Over the past two years, I have reluctantly changed my mind. I have come to believe that where the problem is a predatory state, which the very presence of massive Western resources tends to fuel, it is essentially impossible for outsiders to spur or even effectively support a process of reform from within when we are a big part of the problem by being there in the first place. Stewart makes the argument succinctly and effectively: “the international community necessarily [lacks] the knowledge, the power, and the legitimacy to engage with politics at a local provincial level.”

I would add a much more personal dimension, one that is consistent with a 21st century focus on social actors and social relations as well as on governments and inter-governmental relations. The “international community” does not engage with Afghans. Individual men and women (mostly men) do. Those individuals – diplomats, soldiers, development professionals – develop personal relationships with Afghan officials at the national, provincial, and local level. They have to work together on common programs; moreover, the Americans or Europeans are doing their best to cultivate personal relationship in part to garner exactly the knowledge they know they lack. But once those relationships are established, how exactly is a general or a captain, an ambassador or a political counselor, a USAID Mission Director or a field development expert supposed to turn to his or her Afghan counterparts and interlocutors and explain that they should really stop taking bribes and looting the funds intended for their fellow Afghans? And once the denial is issued, as of course it must be, then what?  Accuse him or her of lying? The problems that are most central cannot even be talked about honestly. They are always someone else’s fault. But if they cannot be acknowledged, they cannot be resolved.

It is at this micro-level that policies must actually be implemented. And it is at this level that I conclude state-building military interventions are much more likely to fail than to succeed.

Slaughter, in my view, is more insightful with her empirical analysis of the granular mechanics of international relations than the theoretical and especially legal constructs she builds from them. Military force is a blunt instrument; whether you approach it from a Clausewitzian perspective or one partial to Sun Tzu, the ability to extract desired political concessions with violence – to compel the enemy to do your will – becomes more difficult and costly as your ends are at once both expansive and “fine-tuned”. We transformed and fine-tuned the societies of defeated Nazi Germany, Fascist Italy and Imperial Japan, but only after waging the greatest  total war since the Mongols sacked Persia. Bismarckian strategic talent to accomplish major ( but not maximalist) strategic goals at reasonably affordable ( but not cheap) costs is an extreme historical rarity.

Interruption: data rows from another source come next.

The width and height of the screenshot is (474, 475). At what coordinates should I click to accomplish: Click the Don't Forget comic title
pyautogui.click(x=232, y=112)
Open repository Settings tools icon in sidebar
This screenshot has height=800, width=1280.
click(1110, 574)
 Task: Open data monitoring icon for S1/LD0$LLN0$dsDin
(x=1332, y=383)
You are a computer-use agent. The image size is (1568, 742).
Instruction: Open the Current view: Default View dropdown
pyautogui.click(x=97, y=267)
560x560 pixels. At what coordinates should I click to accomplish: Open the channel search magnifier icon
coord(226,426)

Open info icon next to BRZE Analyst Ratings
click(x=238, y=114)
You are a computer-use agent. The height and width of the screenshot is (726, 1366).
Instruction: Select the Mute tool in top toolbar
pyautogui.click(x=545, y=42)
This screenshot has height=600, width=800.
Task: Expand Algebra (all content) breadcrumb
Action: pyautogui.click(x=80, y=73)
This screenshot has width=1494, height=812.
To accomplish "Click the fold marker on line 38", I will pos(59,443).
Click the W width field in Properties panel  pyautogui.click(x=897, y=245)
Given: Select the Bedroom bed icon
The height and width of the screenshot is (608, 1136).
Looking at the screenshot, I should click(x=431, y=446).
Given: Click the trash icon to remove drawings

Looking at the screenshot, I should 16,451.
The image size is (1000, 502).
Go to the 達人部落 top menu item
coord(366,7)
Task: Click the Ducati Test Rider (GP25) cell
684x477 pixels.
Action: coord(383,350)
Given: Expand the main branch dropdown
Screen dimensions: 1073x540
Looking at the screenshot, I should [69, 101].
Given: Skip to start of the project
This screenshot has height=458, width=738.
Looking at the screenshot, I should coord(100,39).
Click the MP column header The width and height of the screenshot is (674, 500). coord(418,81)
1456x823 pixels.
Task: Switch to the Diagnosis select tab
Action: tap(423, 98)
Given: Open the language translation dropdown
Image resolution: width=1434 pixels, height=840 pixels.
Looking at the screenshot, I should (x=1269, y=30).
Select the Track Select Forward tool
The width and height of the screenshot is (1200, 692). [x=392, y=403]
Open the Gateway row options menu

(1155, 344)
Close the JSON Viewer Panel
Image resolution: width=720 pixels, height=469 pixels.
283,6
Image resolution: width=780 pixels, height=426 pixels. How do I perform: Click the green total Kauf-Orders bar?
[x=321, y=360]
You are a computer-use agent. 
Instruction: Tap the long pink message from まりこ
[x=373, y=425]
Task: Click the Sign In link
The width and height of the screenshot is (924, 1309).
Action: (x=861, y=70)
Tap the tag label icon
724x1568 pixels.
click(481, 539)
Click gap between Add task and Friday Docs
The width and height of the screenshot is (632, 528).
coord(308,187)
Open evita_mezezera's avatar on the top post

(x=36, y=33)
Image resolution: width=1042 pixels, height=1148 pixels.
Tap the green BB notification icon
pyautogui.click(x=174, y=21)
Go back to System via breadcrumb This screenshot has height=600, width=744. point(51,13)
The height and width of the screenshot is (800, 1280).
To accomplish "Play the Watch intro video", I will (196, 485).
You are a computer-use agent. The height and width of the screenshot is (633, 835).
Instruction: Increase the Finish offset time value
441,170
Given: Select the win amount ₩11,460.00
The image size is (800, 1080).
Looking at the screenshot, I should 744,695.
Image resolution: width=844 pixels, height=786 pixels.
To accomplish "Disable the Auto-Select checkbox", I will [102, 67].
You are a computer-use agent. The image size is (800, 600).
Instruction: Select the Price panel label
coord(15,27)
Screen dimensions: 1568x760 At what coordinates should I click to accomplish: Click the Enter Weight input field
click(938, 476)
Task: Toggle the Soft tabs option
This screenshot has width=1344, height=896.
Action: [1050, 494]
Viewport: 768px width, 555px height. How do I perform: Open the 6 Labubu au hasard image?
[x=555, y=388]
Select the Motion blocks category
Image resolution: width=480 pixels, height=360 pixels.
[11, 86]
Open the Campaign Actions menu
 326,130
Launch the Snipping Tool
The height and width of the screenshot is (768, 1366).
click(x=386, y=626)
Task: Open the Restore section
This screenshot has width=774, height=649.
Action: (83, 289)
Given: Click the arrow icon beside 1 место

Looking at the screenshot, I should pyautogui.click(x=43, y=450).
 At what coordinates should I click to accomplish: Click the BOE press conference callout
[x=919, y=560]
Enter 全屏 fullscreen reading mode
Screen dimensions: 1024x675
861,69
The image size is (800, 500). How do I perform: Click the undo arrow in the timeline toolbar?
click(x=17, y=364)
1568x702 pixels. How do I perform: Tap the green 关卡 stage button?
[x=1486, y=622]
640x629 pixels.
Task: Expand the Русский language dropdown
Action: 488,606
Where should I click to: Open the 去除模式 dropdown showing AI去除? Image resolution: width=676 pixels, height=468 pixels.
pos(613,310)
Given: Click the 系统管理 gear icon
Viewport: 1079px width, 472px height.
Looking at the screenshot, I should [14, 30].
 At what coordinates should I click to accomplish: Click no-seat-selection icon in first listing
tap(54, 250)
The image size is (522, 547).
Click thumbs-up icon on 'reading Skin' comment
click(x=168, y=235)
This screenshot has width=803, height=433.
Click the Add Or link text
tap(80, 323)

Finally, Dan Drezner has re-engaged Slaughter on the point of networks in international relations and politics:

Do networks transform the democratic political process?

….As a social scientist, I must acknowledge that this is a powerful prima facie data point in favor of Slaughter.

And yet, it’s worth pushing the NYT thesis a bit. What happens when the coalition of like-minded individuals stop being of like mind? These sorts of protests can be very powerful on single-issue questions where a single policy change is desired. Maintaining this level of activism to affect the ongoing quotidian grubbiness of politics, however, is a far more difficult undertaking. Even if people can be mobilized behind the concept of “Policy X is Stupid!” getting the same consensus on “Policy Y is the Answer!” is harder. Over time, these kind of mass movements have an excellent chance of withering away or fracturing from within. See, for example, the Tahrir Square movement in Egypt.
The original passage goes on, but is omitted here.